The response must consist of every record, restated word for word.

(Beginning of ENTRIES SHOWN)

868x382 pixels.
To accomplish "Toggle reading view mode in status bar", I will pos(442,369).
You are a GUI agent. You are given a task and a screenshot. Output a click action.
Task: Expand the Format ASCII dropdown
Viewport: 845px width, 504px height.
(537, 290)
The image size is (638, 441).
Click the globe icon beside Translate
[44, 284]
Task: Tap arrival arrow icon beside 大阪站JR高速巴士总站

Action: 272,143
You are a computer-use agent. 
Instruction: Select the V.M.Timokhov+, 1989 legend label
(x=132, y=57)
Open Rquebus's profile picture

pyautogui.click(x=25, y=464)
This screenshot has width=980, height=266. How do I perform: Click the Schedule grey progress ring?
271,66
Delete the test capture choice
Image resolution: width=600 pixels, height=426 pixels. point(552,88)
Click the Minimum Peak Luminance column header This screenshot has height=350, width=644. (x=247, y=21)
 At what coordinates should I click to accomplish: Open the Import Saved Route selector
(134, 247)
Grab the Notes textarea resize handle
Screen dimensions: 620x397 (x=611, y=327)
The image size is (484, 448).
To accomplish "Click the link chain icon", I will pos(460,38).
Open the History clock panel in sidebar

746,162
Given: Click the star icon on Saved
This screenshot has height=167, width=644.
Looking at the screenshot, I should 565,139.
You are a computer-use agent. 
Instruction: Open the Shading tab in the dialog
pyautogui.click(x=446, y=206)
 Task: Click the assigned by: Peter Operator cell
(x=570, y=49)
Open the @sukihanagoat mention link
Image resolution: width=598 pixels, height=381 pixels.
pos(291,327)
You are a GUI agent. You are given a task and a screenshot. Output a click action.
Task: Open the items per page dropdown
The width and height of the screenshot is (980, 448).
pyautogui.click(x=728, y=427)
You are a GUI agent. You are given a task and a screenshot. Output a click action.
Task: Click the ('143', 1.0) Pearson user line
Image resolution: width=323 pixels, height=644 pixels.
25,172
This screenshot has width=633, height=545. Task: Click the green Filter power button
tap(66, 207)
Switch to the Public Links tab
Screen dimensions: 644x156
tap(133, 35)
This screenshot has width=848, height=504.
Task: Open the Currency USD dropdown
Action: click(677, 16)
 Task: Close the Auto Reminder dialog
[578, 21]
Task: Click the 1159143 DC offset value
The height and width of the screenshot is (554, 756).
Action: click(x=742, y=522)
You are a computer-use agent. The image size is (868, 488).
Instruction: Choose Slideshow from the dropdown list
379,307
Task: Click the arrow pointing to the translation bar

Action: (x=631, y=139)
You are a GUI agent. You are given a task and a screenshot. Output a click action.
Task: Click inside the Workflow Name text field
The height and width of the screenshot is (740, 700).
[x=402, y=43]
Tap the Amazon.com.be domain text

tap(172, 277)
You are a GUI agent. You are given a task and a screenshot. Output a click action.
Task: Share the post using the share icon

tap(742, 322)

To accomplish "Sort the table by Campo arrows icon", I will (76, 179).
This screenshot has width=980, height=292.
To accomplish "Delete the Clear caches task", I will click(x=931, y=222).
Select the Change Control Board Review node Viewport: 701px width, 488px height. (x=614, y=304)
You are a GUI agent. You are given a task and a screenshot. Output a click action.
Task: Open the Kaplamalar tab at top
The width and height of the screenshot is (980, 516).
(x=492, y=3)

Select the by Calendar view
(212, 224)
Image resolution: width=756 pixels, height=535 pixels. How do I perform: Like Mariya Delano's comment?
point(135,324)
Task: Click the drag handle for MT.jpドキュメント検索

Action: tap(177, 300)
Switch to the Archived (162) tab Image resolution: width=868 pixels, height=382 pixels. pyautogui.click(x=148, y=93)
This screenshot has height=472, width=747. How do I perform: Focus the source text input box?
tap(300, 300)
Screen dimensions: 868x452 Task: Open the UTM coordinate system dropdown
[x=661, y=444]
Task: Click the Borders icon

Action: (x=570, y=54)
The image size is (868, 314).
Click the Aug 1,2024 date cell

(End of ENTRIES SHOWN)

WRITTEN SOLUTION.
868x382 pixels.
To accomplish "Toggle reading view mode in status bar", I will pos(442,369).
You are a GUI agent. You are given a task and a screenshot. Output a click action.
Task: Expand the Format ASCII dropdown
Viewport: 845px width, 504px height.
(537, 290)
The image size is (638, 441).
Click the globe icon beside Translate
[44, 284]
Task: Tap arrival arrow icon beside 大阪站JR高速巴士总站

Action: 272,143
You are a computer-use agent. 
Instruction: Select the V.M.Timokhov+, 1989 legend label
(x=132, y=57)
Open Rquebus's profile picture

pyautogui.click(x=25, y=464)
This screenshot has width=980, height=266. How do I perform: Click the Schedule grey progress ring?
271,66
Delete the test capture choice
Image resolution: width=600 pixels, height=426 pixels. point(552,88)
Click the Minimum Peak Luminance column header This screenshot has height=350, width=644. (x=247, y=21)
 At what coordinates should I click to accomplish: Open the Import Saved Route selector
(134, 247)
Grab the Notes textarea resize handle
Screen dimensions: 620x397 (x=611, y=327)
The image size is (484, 448).
To accomplish "Click the link chain icon", I will pos(460,38).
Open the History clock panel in sidebar

746,162
Given: Click the star icon on Saved
This screenshot has height=167, width=644.
Looking at the screenshot, I should 565,139.
You are a computer-use agent. 
Instruction: Open the Shading tab in the dialog
pyautogui.click(x=446, y=206)
 Task: Click the assigned by: Peter Operator cell
(x=570, y=49)
Open the @sukihanagoat mention link
Image resolution: width=598 pixels, height=381 pixels.
pos(291,327)
You are a GUI agent. You are given a task and a screenshot. Output a click action.
Task: Open the items per page dropdown
The width and height of the screenshot is (980, 448).
pyautogui.click(x=728, y=427)
You are a GUI agent. You are given a task and a screenshot. Output a click action.
Task: Click the ('143', 1.0) Pearson user line
Image resolution: width=323 pixels, height=644 pixels.
25,172
This screenshot has width=633, height=545. Task: Click the green Filter power button
tap(66, 207)
Switch to the Public Links tab
Screen dimensions: 644x156
tap(133, 35)
This screenshot has width=848, height=504.
Task: Open the Currency USD dropdown
Action: click(677, 16)
 Task: Close the Auto Reminder dialog
[578, 21]
Task: Click the 1159143 DC offset value
The height and width of the screenshot is (554, 756).
Action: click(x=742, y=522)
You are a computer-use agent. The image size is (868, 488).
Instruction: Choose Slideshow from the dropdown list
379,307
Task: Click the arrow pointing to the translation bar

Action: (x=631, y=139)
You are a GUI agent. You are given a task and a screenshot. Output a click action.
Task: Click inside the Workflow Name text field
The height and width of the screenshot is (740, 700).
[x=402, y=43]
Tap the Amazon.com.be domain text

tap(172, 277)
You are a GUI agent. You are given a task and a screenshot. Output a click action.
Task: Share the post using the share icon

tap(742, 322)

To accomplish "Sort the table by Campo arrows icon", I will (76, 179).
This screenshot has width=980, height=292.
To accomplish "Delete the Clear caches task", I will click(x=931, y=222).
Select the Change Control Board Review node Viewport: 701px width, 488px height. (x=614, y=304)
You are a GUI agent. You are given a task and a screenshot. Output a click action.
Task: Open the Kaplamalar tab at top
The width and height of the screenshot is (980, 516).
(x=492, y=3)

Select the by Calendar view
(212, 224)
Image resolution: width=756 pixels, height=535 pixels. How do I perform: Like Mariya Delano's comment?
point(135,324)
Task: Click the drag handle for MT.jpドキュメント検索

Action: tap(177, 300)
Switch to the Archived (162) tab Image resolution: width=868 pixels, height=382 pixels. pyautogui.click(x=148, y=93)
This screenshot has height=472, width=747. How do I perform: Focus the source text input box?
tap(300, 300)
Screen dimensions: 868x452 Task: Open the UTM coordinate system dropdown
[x=661, y=444]
Task: Click the Borders icon

Action: (x=570, y=54)
The image size is (868, 314).
Click the Aug 1,2024 date cell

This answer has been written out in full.